## Instructions
- a) In the essay on regenerative business, what share of employees seek fulfillment through purposeful work, according to PWC's Putting Purpose to Work study?
- b) Carry on the essay on regenerative business from the point where it stops.

-- begin Source document --

Beyond sustainability to regenerative
In My Journey to Regenerative Business Thinking: The Beginning, I set out my goal to encourage business owners to take the less traveled path and aim to become regenerative by nature and purpose. Seeing profit not as an end in itself but as a means to create value for customers, employees, communities they inhabit, and the planet. For those who follow this path, the rewards are immense. Beyond financial rewards, the regenerative way provides real meaning and self-worth to practitioners and their employees as they see the positive impact on communities and make a real difference in the world. PWC’s Putting Purpose to Work study found that 83% of employees seek fulfillment through purposeful work. Regenerative businesses provide that, as I discovered at Zoho’s Indian HQ in Chennai in February 2023 (Zoho — Regenerative Capitalism at Work).
As the name suggests, regenerative goes beyond sustainability and good resource housekeeping. It seeks to generate healthy outputs to impact humanity and our planetary ecosystem positively. Regenerative farming, for example, enriches the soil, which is fundamental to the health of the field and subsequent crop production. It encourages biodiversity, improves the quality of the crops, and adds to the natural beauty that contributes significantly to well-being.
Manufacturing and production generate considerable waste that the United Nations Development Program states is responsible for 5% of global greenhouse gases. Yet, if carefully managed, waste output from one company can be reused or recycled by another by partnering with a circular waste management company like Evreka.
During my research, I’ve discovered that regenerative practices can span any industry or sector, even finance, seen by some as parasitical. These examples are by no means the epitome of what can be achieved.
Getting started on my research into regenerative business: a multi-pronged approach
Complex challenges cannot be tackled in silos.
As I discovered in my years grappling with customer engagement and CRM, success requires systems thinking, not siloed departmental solutions. While many businesses tackle complex customer engagement challenges by figuring out what customer-facing departments or functions need — sales, marketing, service, eCommerce, etc., those that succeed take a systemic view from the customer’s perspective.
Humanity’s challenges, survival, planetary health, inequality, and diversity, are on an entirely different scale and complexity. They cannot be tackled in isolation. We need a unified perspective to see and make sense of the world.
My research would have to be holistic, covering the context of businesses operating in markets, communities, geographies, and within the broader ecosystem of Earth’s resources and climate. The complexity of the entire ecosystem demands a very wide-angled view, not isolated fire-fighting solutions. While I felt my forty-odd years in sales, marketing, consulting, and analysis gave me a basis for understanding, I had a sketchy appreciation at best, of climate change and most of the other planetary services that contribute to our well-being and existence. Little did I realize what a giant Pandora’s Box I had opened.
Four related topics of inquiry guide my research
To deepen my understanding, I focused on four interrelated elements:
Planetary Boundaries: the context
While we’ve all heard about climate change and the negative impact of fossil fuels on carbon emissions, I wanted to understand the problem more deeply. I read an informative book, a 50-year update of Donella Meadows’ book, Limits to Growth , the original edition published in 1972, which knocks on the head the idea that GDP can continue exponentially forever given the constraints of Earth’s resources. It’s also a call to action before it is too late.

-- end Source document --
-- begin Data shown --

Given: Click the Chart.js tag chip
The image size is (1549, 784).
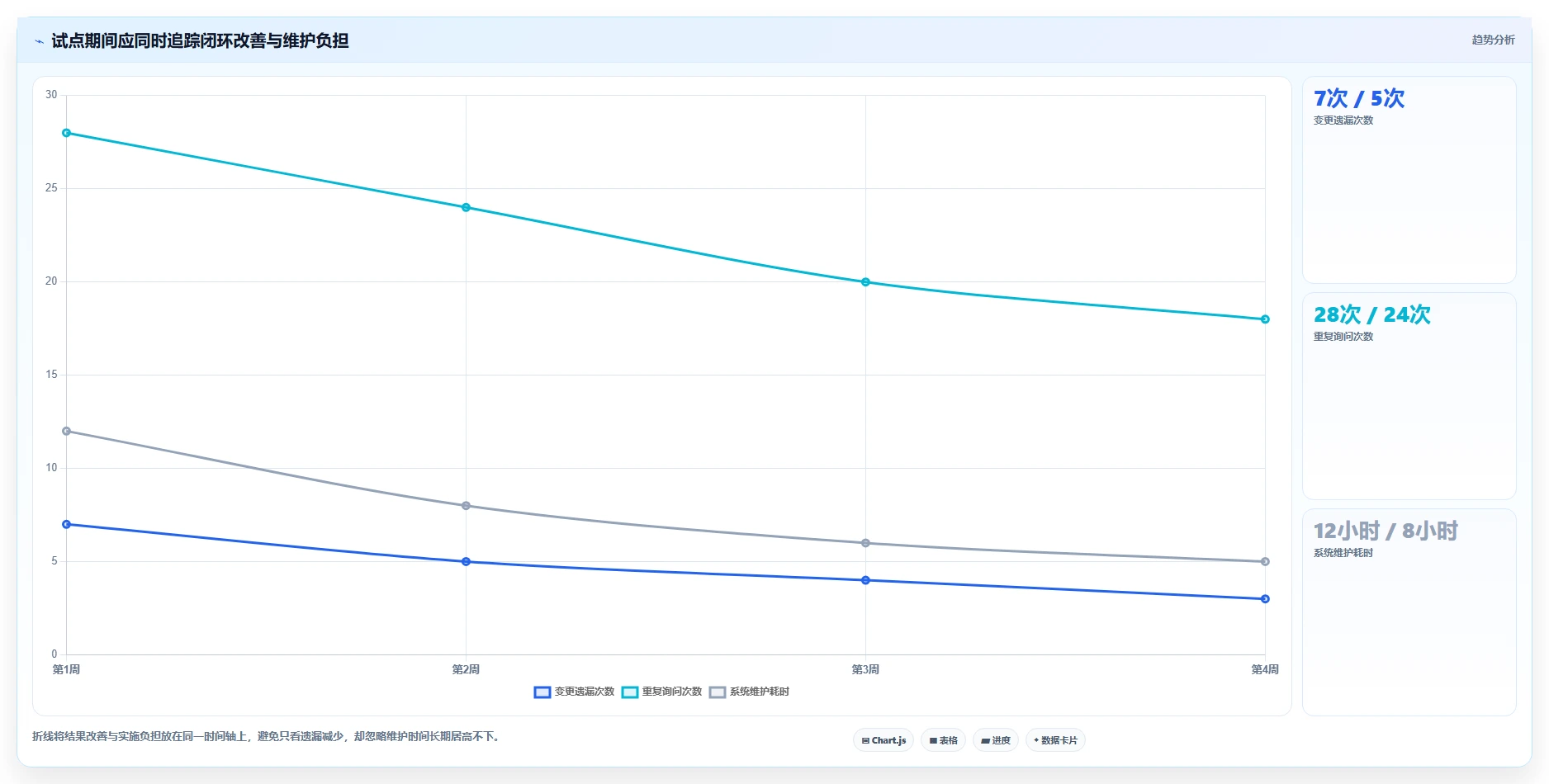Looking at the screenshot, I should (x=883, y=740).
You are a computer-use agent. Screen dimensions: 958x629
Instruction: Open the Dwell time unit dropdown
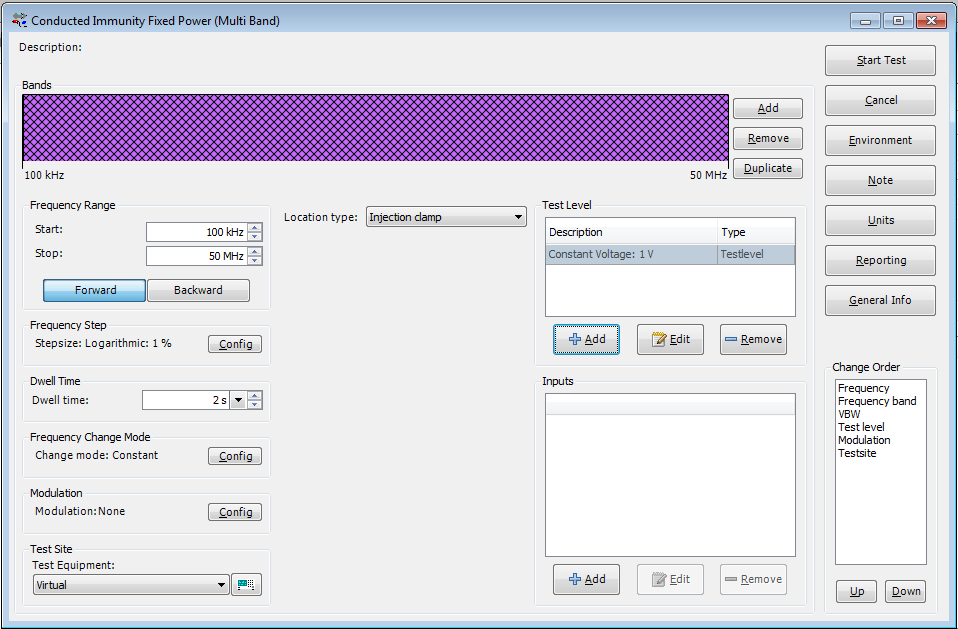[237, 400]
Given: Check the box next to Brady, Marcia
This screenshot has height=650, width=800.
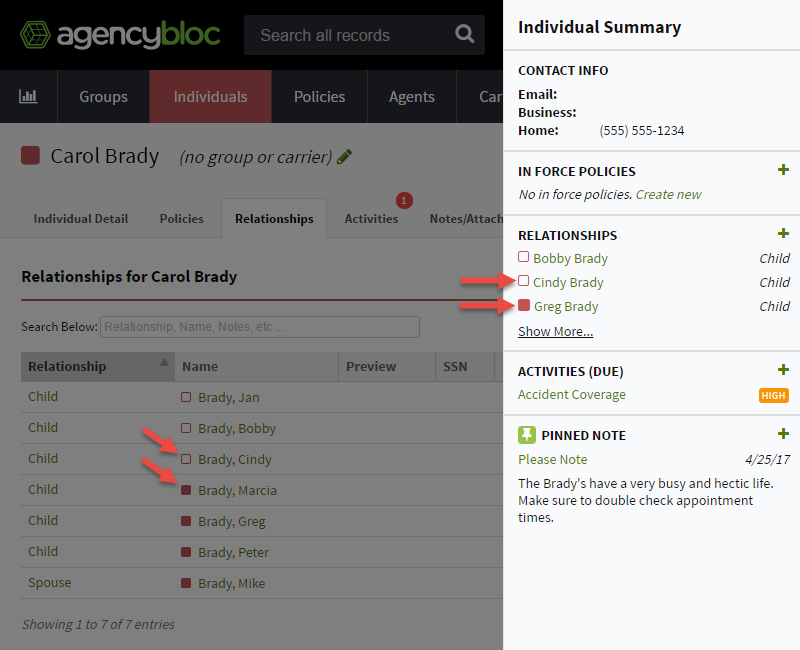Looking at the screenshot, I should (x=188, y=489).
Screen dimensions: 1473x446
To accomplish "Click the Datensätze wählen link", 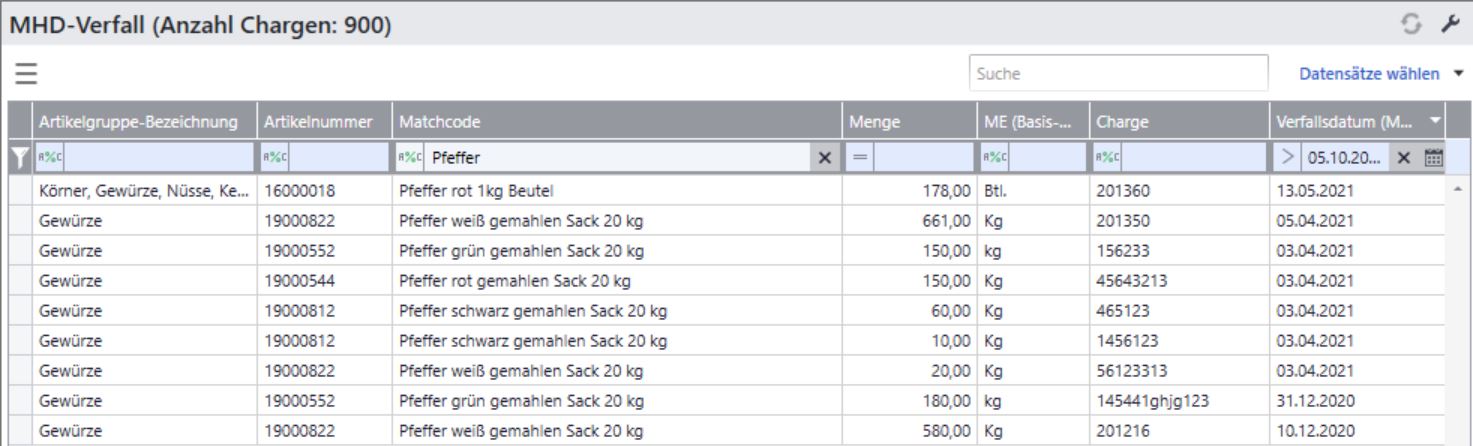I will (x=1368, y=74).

-- end Data shown --

## Set of answers
- a) 83%

- b)
I then took an online course, Planetary Boundaries, courtesy of Stockholm University’s SDG Academy, providing irrefutable evidence of the threat of catastrophic tipping points across nine planetary boundaries, or safe spaces for human existence, outlined in the most recent diagram below:
Of the nine connected planetary boundaries, I was unaware of novel entities (new chemical pollutants), nor did I understand much about biosphere integrity, the planet’s life support ecosystem, including climate regulating mechanisms, provisioning systems for food and water, fuel, material resources, etc., and the underlying support from soil formation and nutrient cycling. The course also made me aware of the pivotal shift from the safe place of the Holocene era to the Anthropocene age where climate change is driven by human activities and puts our very survival at great risk. The diagram highlights existing boundary transgressions across six of the nine. The course material developed around 2015 or so, showed ‘only’ four at risk, which gives you some idea of how fast things are changing and why acting now is our best hope.
The Club of Rome proved to be highly insightful. Established over 50 years ago, and sponsors of the MIT computer model referenced in Meadows’ book. The model has since been significantly updated as technology and experience have advanced. Their book, Earth4All — A Survival Guide for Humanity, uses their new model to predict alternative futures based on success or failure in dealing with planetary boundary challenges. Their earlier model predictions based on human activities and population growth tracked closely to reality in the early to mid-2000s.
The new model is considerably more powerful and has a much deeper pool of data on which to draw. They also offer guidance on corrective actions governments, businesses, communities, and individuals must take to ensure benign outcomes and a better future for humanity, the planet, and all life.
Regenerative economics and critical principles
My research is driven primarily through the lens of regenerative business. The first port of call was the Capital Institute, founded by John Fullerton, an ex-JPMorgan banker (poacher turned gamekeeper?) who challenges existing neo-capitalist and socialist thinking by raising our sights to regenerative capitalism. He takes aim at the global financial system. Fullerton’s vision of the financial system serving humanity’s well-being rather than itself as the apex parasitical predator (my words, not his). He also identifies eight principles to support regenerative vs. extractive capitalism, which I will discuss in a future article.
A friend of a friend introduced me to Doughnut Economics, a book by Kate Raworth, an economist and senior associate at Oxford University’s Environmental Change Institute. Raworth provides a compelling vision of economics as the servant of humanity’s well-being within the constraints of planetary boundaries. As a non-economist, I found it very easy to read and understand. She has also established a flourishing global movement, DEAL , where people can learn and participate in local initiatives or run workshops for their companies.
The Chief Strategy Officer at Zoho, Vijay Sundaram, is another source of economic wisdom and a supporter of regenerative economics. He’s been with Zoho since the start 27 years ago, and three fellow analysts who came on the February trip produced this YouTube video, where Sundaram explains the principles of Zohonomics. He counters the US-driven economics of efficiency as the key driver behind growth, pointing out the dangers of losing capabilities through outsourcing and the unhealthy shift from making things to services.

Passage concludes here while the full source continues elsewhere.